“Bilmiyorum”
Varı yoğu karşısındaydı . Her şeyini ona vermişti, söyleyecek bir tek kelimesi kalmamıştı.
“Bilmiyorum.. Peki. “
İşte varı yoğu masadan kalmış, o kadar ağır bir şekilde gidiyordu ki.. Gözlerinin önünden yok oluşu bir dakikadan az sürmüştü. Sanki bastığı yerler çökmüş, küçücük dünyasında tek yürüyebildiği yol yok olmuştu.
Varı yoğu kocaman boşluk olmuştu. O kadar büyüktü ki o boşluk, dünyası almıyordu. Tanımıyordu bu karşısında duran isimlendiremediği şeyi.
İçi boşluk, gözünün gördüğü her yer boşluk, zihni, aklı boşluk.
Kalkamadı masadan. Basacak yer yoktu, gidecek yol yoktu. Kalakalmıştı işte. Uykusu geldi, ama uyumamalıydı. Başına ne geldiyse rüyalarına kandığı, gerçek oluşuna inandığı için gelmemiş miydi? Niye büyümemişti ki ? Neden ayaklarının üstüne basmak yerine, başkalarının kollarına atmıştı ki kendini ? Neden çok sevmişti mesela, neden çok güvenmişti ? Neden hayal kurmuştu? Güldü, insandı çünkü.
En çok istediği şey sıradan olup, çok dikkat çekmeden bu dünyada ki ömrünü tamamlamaktı. Evet becermişti. Belki bir baltaya sap olamamıştı, annesini gururlandıramamıştı, güçlü olmaktansa hep birilerine dayamıştı sırtını, çok sevmişti, terkedilmişti ama sıradan olmuştu işte. Filmlerdeki gibi bir aşk yaşasaydı, sonsuza kadar mutlu falan, sıradan olamazdı ki.
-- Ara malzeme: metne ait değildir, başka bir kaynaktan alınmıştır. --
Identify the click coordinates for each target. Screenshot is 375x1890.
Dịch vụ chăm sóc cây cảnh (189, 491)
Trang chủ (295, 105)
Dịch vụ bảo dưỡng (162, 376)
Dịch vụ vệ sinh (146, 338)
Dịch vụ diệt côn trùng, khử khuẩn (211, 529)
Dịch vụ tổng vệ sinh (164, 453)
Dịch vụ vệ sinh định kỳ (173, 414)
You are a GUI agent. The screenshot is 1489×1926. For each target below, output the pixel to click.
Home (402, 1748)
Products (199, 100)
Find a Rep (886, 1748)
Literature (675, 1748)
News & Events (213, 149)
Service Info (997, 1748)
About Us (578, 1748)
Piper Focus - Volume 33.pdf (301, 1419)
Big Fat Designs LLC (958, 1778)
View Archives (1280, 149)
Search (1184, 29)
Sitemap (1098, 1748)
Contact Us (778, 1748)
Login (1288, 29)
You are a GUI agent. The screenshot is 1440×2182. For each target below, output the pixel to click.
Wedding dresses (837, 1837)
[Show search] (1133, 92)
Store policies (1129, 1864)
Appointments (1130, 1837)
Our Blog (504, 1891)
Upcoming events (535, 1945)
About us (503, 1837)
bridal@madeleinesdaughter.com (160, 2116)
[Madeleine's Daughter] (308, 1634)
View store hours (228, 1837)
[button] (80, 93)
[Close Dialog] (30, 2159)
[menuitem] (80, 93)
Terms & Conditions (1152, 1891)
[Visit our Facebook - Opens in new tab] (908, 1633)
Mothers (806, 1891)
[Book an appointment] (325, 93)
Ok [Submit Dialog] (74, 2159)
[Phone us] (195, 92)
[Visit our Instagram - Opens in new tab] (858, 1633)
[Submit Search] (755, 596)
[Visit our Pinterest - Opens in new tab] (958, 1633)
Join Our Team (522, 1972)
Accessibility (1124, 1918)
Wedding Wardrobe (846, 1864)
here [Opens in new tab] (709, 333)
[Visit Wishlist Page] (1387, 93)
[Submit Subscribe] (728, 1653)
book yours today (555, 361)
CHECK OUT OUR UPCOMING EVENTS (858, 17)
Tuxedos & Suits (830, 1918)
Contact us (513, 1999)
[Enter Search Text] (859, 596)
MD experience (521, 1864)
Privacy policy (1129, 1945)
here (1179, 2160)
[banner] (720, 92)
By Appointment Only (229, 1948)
Sıradan olmak, herkesten farklı olmak değildi. Herkes gibi olamadığı için kapatmıştı kendini dünyaya. Ama karşısında hiç alışık olamadığı boşluk ayna tutmuştu ona. İnsanları gözlemlemeyi severdi ama kendisini görememişti şimdiye kadar. Aynanın karşısına geçip baktı kendine. O boşluk şimdiye kadar tanışmadığı, tanışmaktan hep kaçtığı gerçeklik olup, kırdı aynayı. Boşluk dağılmaya başladı. Tamamlanıyordu sanki her şey. Bilmemekten korkmuyordu artık. Varı yoğunun gittiği yer hayallerini süsleyen o sahil kasabasında ki, denize çıkan, türlü türlü çiçeklerle süslü, bol yeşillikli yola dönüşüyordu. Durdurmaya kalktı kendini, sonra vazgeçti. Bir anda ayağının altında ki yeri hissetti, yere sağlam basmak bu muydu? Şimdi kalkabilirdi masadan, kalktı. Yeşillenmiş yola doğru yürümeye başladı. Yürüdü, yürüdü, yürüdü, köşeyi döndü. Büyümemişti, hala bir çok konu da eksikti. Hep erteleyip de tanışmadığı hayatla tanışmıştı. Mutlu değildi, ama olacaktı. Belki de olamayacaktı. Hem hayal kuracak, hemde yaşayacaktı bu hayatı. Öylesine vakit doldurmayacaktı. Sahiden yaşayacaktı bu hayatı. Üzülecek bir çok şeyi vardı zaten, düzeltmesi gerek bir sürü şey. Vakit kaybetmekten korkmadan, sakin ve tadını çıkararak ilerledi o yolda. Boşluğuna sahip çıktı, kelimelerine, hayallerine ve en çokta düşlerine sahip çıktı. Sonsuza kadar sıradan kaldı.